第11話

「ほらっ!もう来ちゃったじゃない!」


 シモーヌは大型の置き時計を見た。時計の針は6時丁度を示していた。


「凄いわね……時間ぴったりよ」

「私がお迎えするね!」


 ジャニーヌが可愛らしい足取りで玄関に向かった。


「おーい、こういう時は大人が出迎えるもんだ」

「ちょっとちょっと、みんな寝間着じゃない。そんな恰好で人前に出ないでよ!」


 シモンが相変わらずポレットを抱き抱えながらジャニーヌの後を付いていき、シモーヌも慌ててそれに続いた。


「いらっしゃ~い!」


 ジャニーヌが木製のドアノブに手を掛けてドアを開くと少し強めの風が家の中に吹き込んできた。ポーチに赤い薔薇の花びらがひらひらと舞い散ちる中、4人の目に飛び込んできたのはツイードジャケットを着こなした伊達男がボウ&スクレイプを華麗に決める姿であった。


「お初にお目にかかります、マドモアゼル。ジョゼット・アポリネール様の秘書を務めるマチアス・オビーヌと申します。本日はポレット様をお迎えに上がりました」

 

 ジャニーヌはこの男の姿が目に映し出された瞬間、身動きが取れなくなった。


さまが目の前にいる……)


 シモンもそのあまりに優雅な所作に口をぽかんと開けてしまった。


(あの時の男か。こりゃまるで恋愛小説の主人公だな……)


「マチアス様、お待ちしておりましたあ!」


 テンションぶち上がりのポネットは顔を真っ赤にしながら何故か両手でガッツポーズを決め、お姫様抱っこをしていたシモンの顎にパンチが入る格好になってしまった。


「ちょっとお、三人とも寝間着で出迎えるなんて……」


 一歩遅れて玄関に辿り着いたシモーヌは、細身のスーツに身を包んだ長身の男の姿が目に入った瞬間に手に持ったTシャツとハーフパンツをぽとりと床に落としてしまった。


「あ……あの……わたし……」


 しどろもどろのシモーヌに対し、マチアスはキラリと光る白い歯を向けた。


「マダム・アルカン。初めまして、マチアス・オビーヌと申します。早朝からお騒がせしてしまい申し訳ございません」

「いえ、お騒がせなんて……」


(うっわー!なんてイケメン……。いえ、イケメンなんてもんじゃないわ。もっと上位互換の表現じゃないとこの男の美しさは表現できないわ……)


 シモーヌは無意識に髪を手櫛で整えていた。


(マチアスってこの人のことだったのね。そりゃ面食いのポレットが夢中になるわけだわ)

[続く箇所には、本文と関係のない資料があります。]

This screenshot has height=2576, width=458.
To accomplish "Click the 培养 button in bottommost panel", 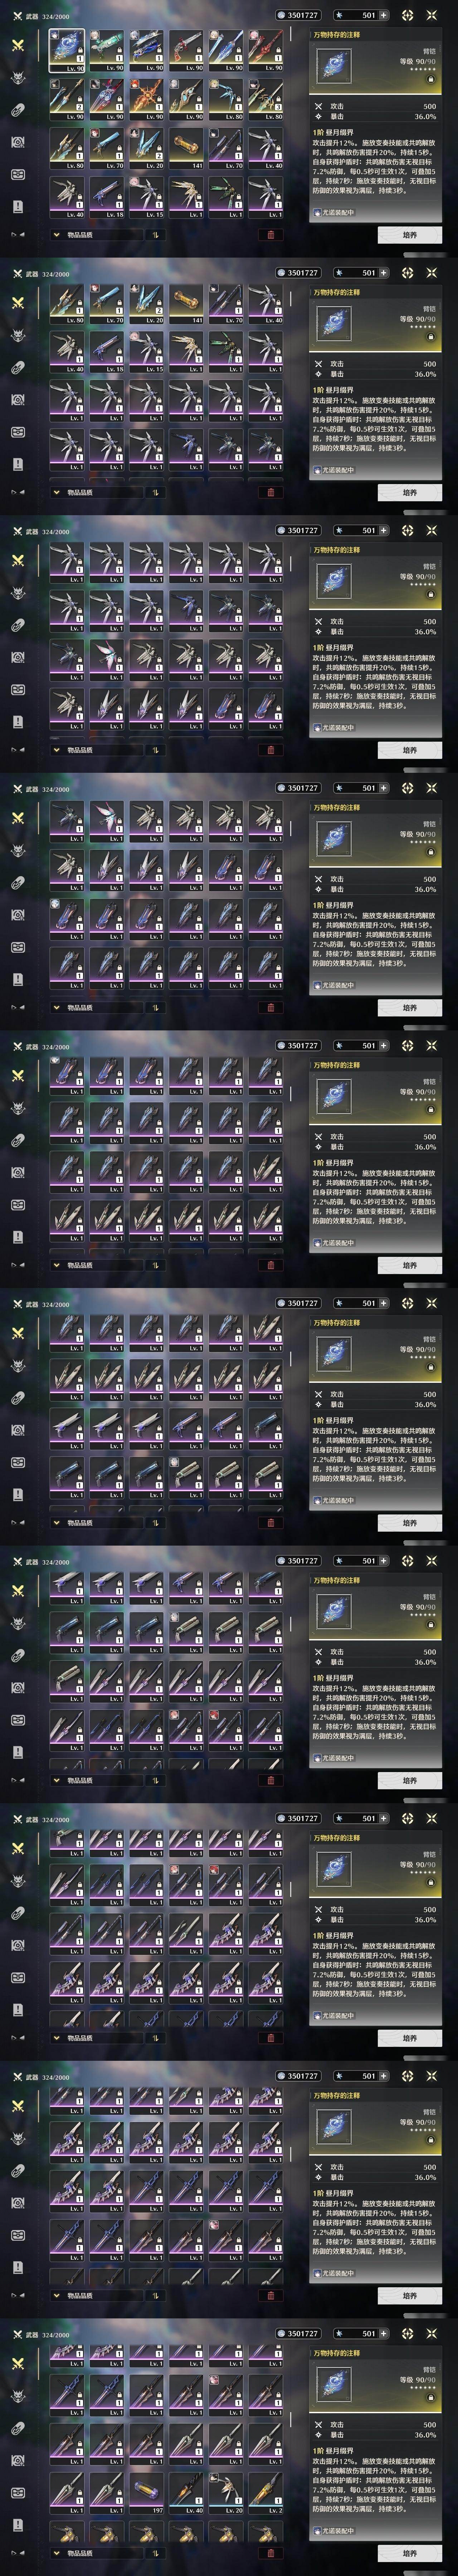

 マチアスの後ろからジュリアンがひょっこりと顔を出した。彼はもじもじしながら勇気を出してポレットに声を掛けた。


「ポレット、今日はよろしくね」


 ポレットはシモンの両手からひょいと飛び降り、腰に両手首を当てながら自信満々の表情でジュリアンの前に立った。

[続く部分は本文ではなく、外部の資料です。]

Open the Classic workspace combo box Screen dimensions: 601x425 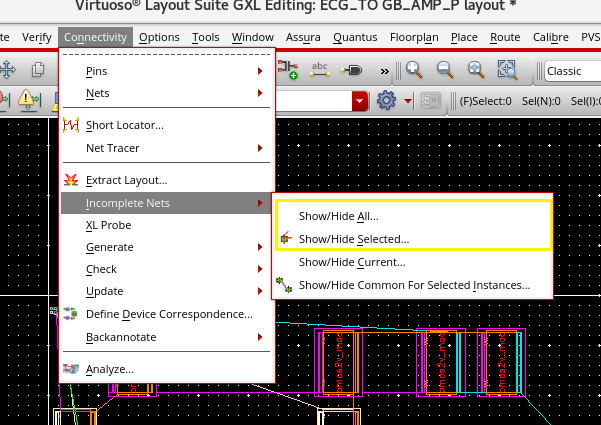click(x=573, y=71)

「ジュリアン、今日はレディファーストってもんをとことん教えてあげるわ」

「あれ、なんで寝間着なの?」

「ふふふ、寝間着姿でも天使のようでしょ。私くらい可愛い女の子だとどんな服装でお出迎えしても何の失礼にも当たらないのよ」

「わーい、天使、天使ぃ!」


 なぜか大喜びをするジャニーヌを見て得意げなポレットの目の前に、シモーヌが例のTシャツとハーフパンツを差し出した。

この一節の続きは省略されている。